> [Work to be completed]:
Through the line with "Click the yellow FEEDBACK side tab" and starting from the first line, return the records below word for word, with pictures left out.

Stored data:
━━━━━━━━━━━━━━━━
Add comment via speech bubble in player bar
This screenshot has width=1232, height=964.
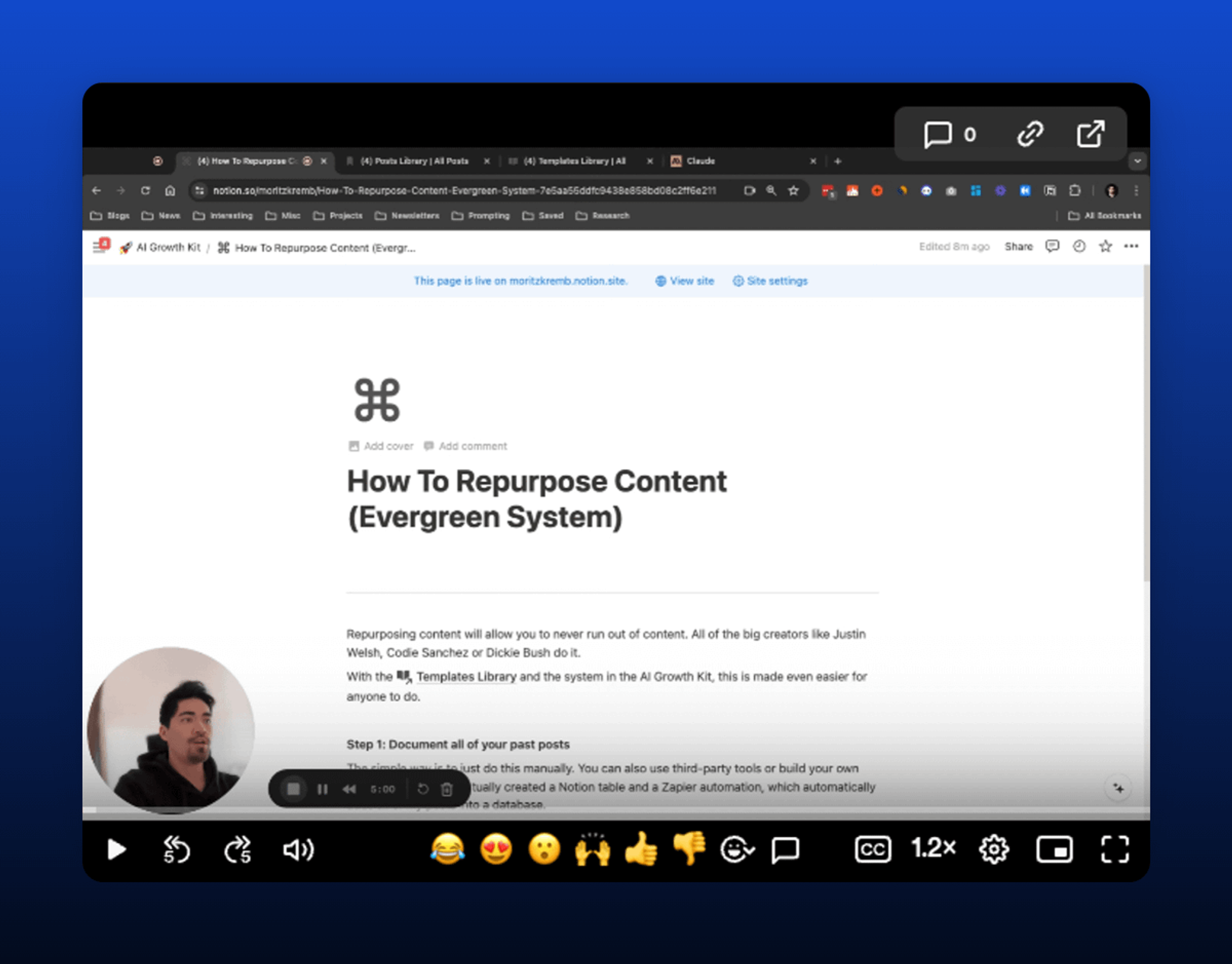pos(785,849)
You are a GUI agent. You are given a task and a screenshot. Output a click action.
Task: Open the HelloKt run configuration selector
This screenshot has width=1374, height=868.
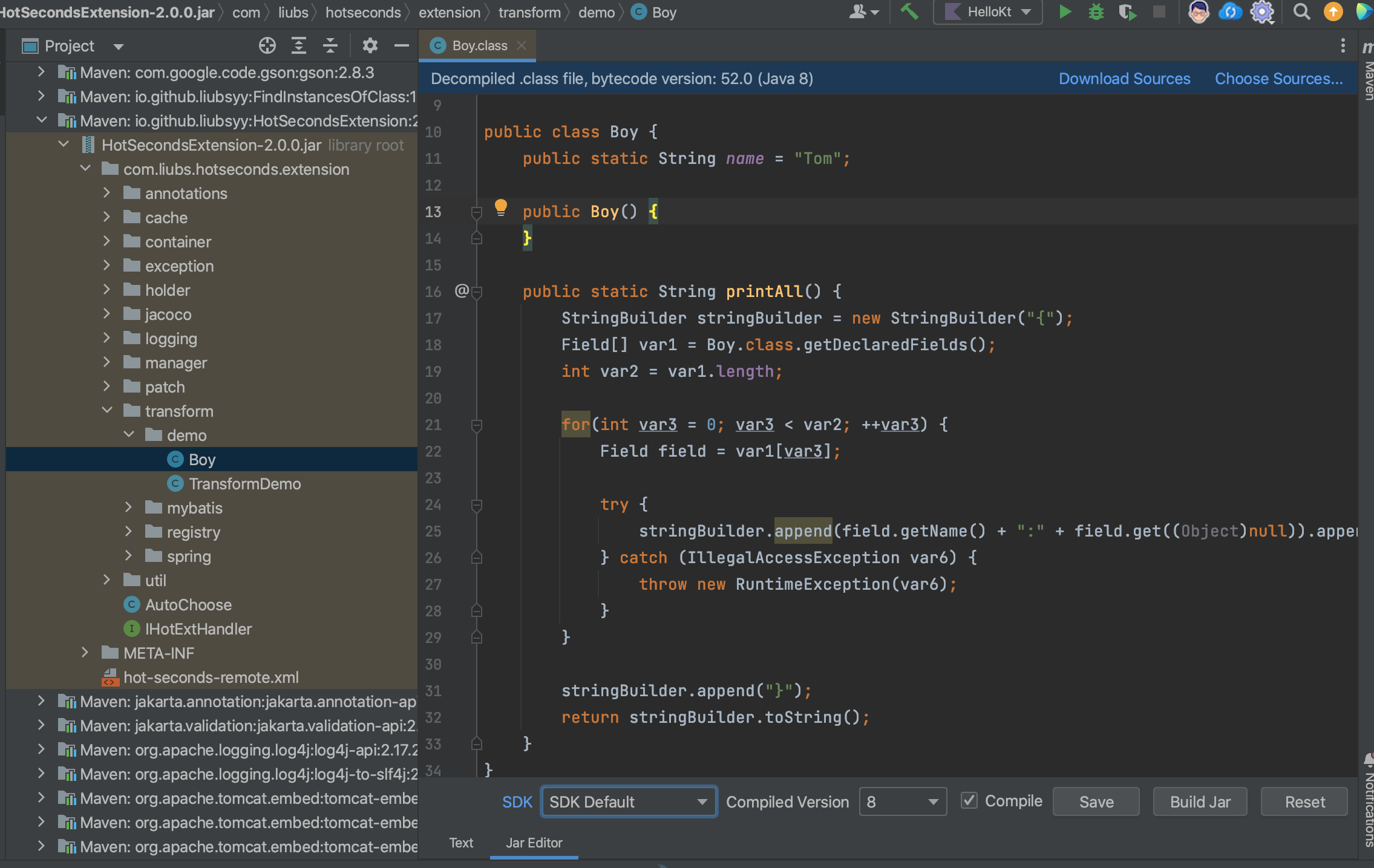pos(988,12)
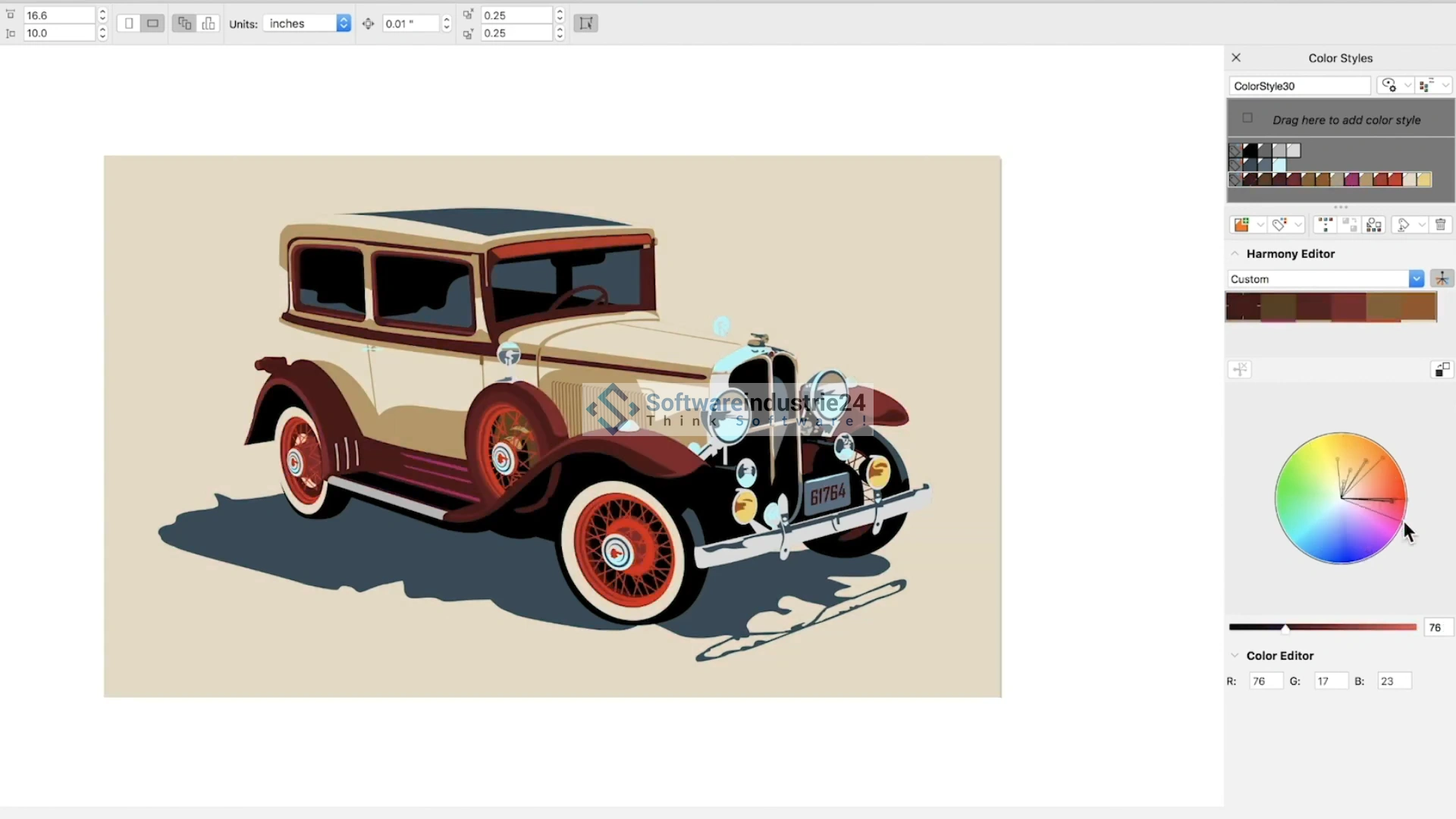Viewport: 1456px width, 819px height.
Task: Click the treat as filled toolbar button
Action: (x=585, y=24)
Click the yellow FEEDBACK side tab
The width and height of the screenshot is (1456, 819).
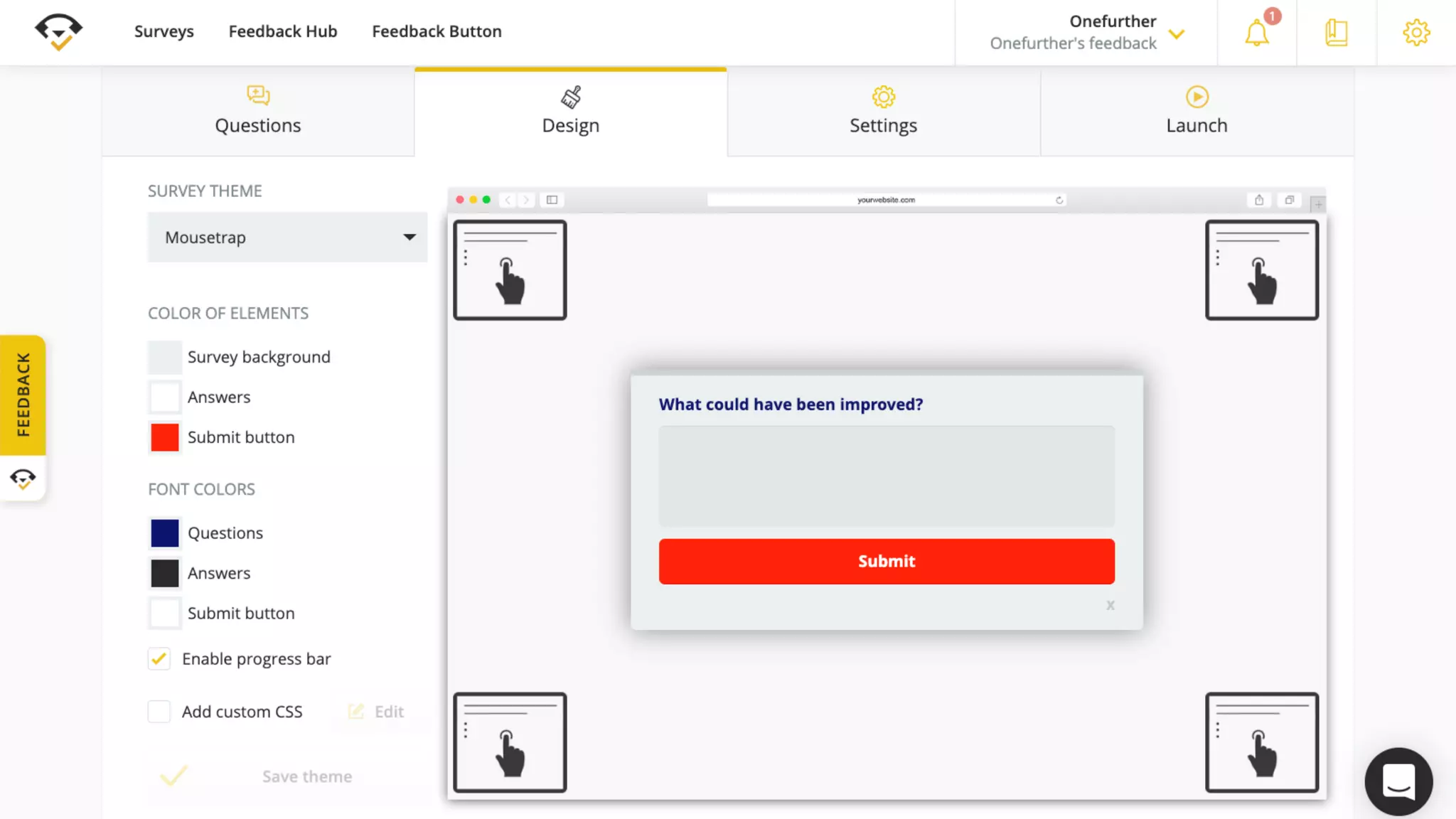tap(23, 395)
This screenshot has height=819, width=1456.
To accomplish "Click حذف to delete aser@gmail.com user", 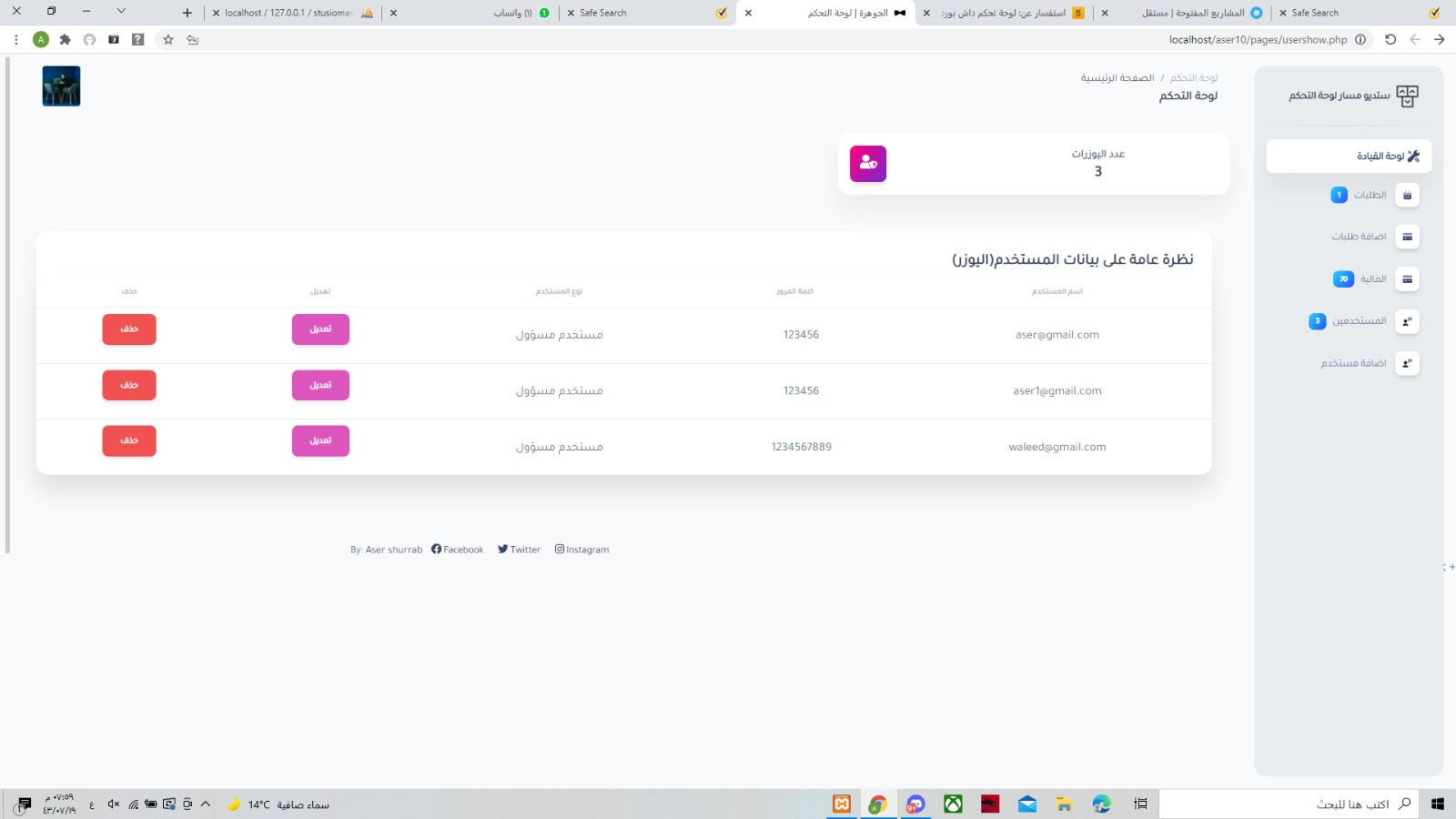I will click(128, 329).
━━━━━━━━━━━━━━━━
> [Problem solution]:
Add comment via speech bubble in player bar
This screenshot has width=1232, height=964.
pos(785,849)
You are a GUI agent. You are given a task and a screenshot. Output a click action.
Task: Open the HelloKt run configuration selector
This screenshot has width=1374, height=868.
pos(988,12)
Viewport: 1456px width, 819px height.
Task: Click the treat as filled toolbar button
Action: (x=585, y=24)
Click the yellow FEEDBACK side tab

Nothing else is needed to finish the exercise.